(Records):
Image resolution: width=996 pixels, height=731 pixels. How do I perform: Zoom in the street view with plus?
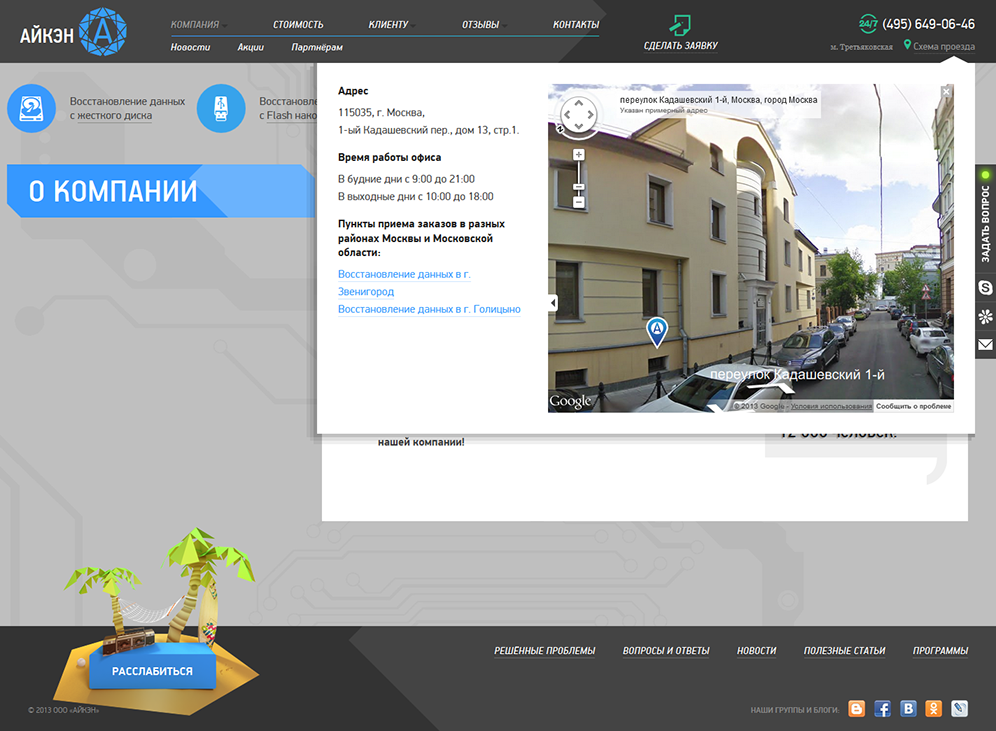point(578,154)
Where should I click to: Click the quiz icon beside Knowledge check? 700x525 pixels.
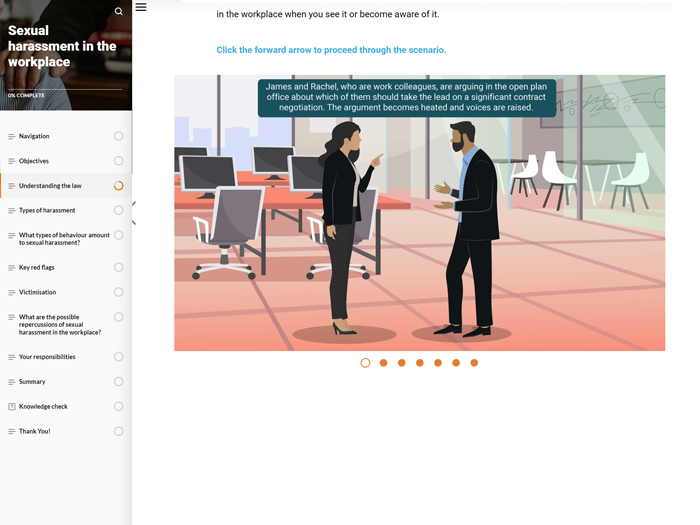click(x=12, y=407)
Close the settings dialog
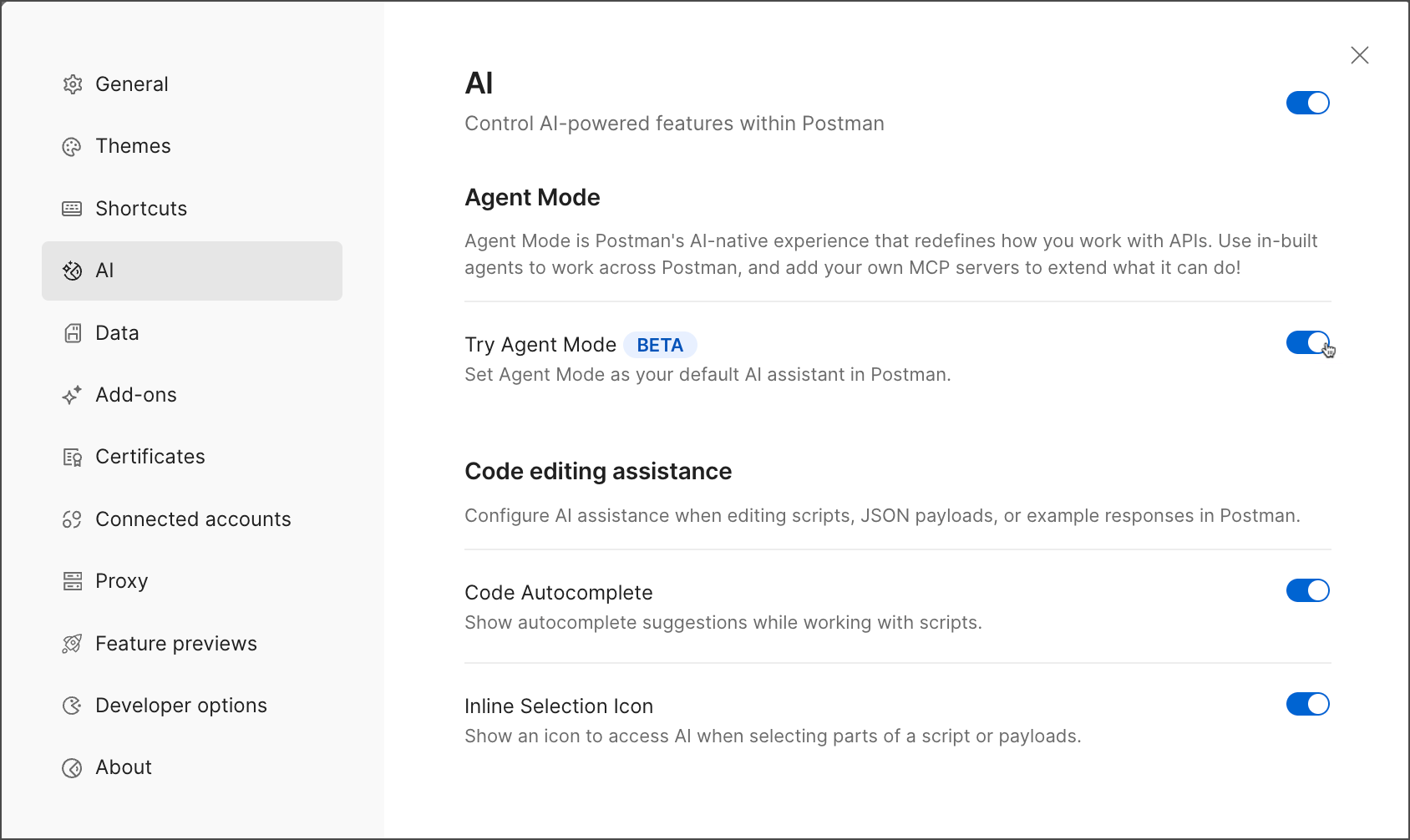This screenshot has height=840, width=1410. tap(1360, 55)
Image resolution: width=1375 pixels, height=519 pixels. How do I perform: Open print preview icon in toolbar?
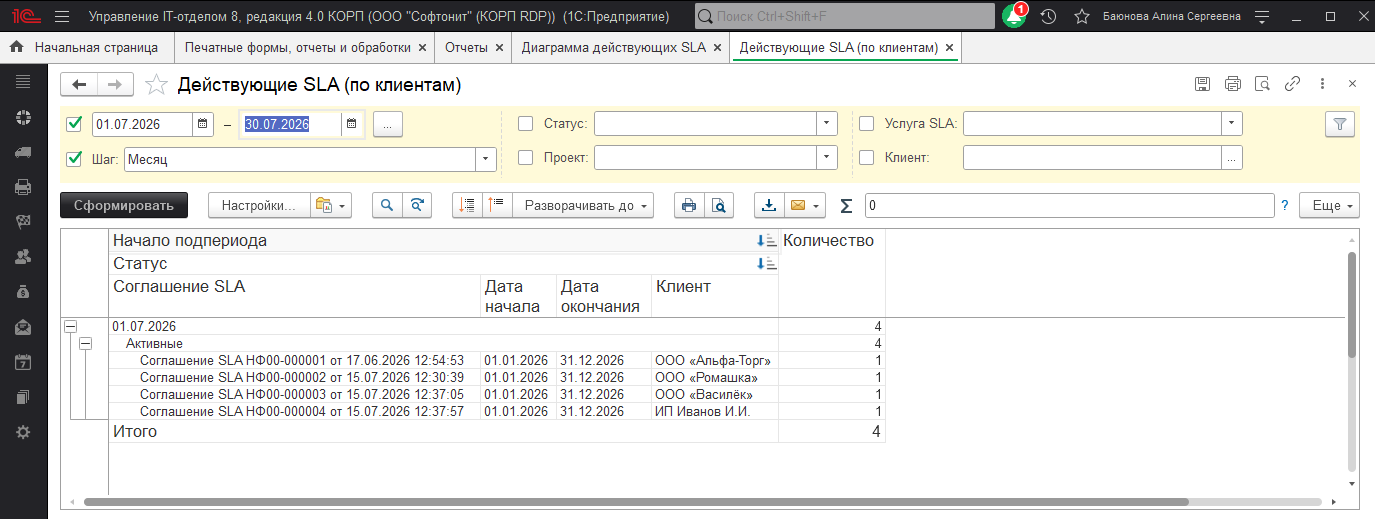point(718,205)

(To do): Please reproduce the lines exactly from the one containing "Close the settings dialog" through the last line of the data above, and keep the pictures out.

(Task result):
Close the settings dialog
This screenshot has height=840, width=1410. tap(1360, 55)
Image resolution: width=1375 pixels, height=519 pixels. How do I perform: Open print preview icon in toolbar?
point(718,205)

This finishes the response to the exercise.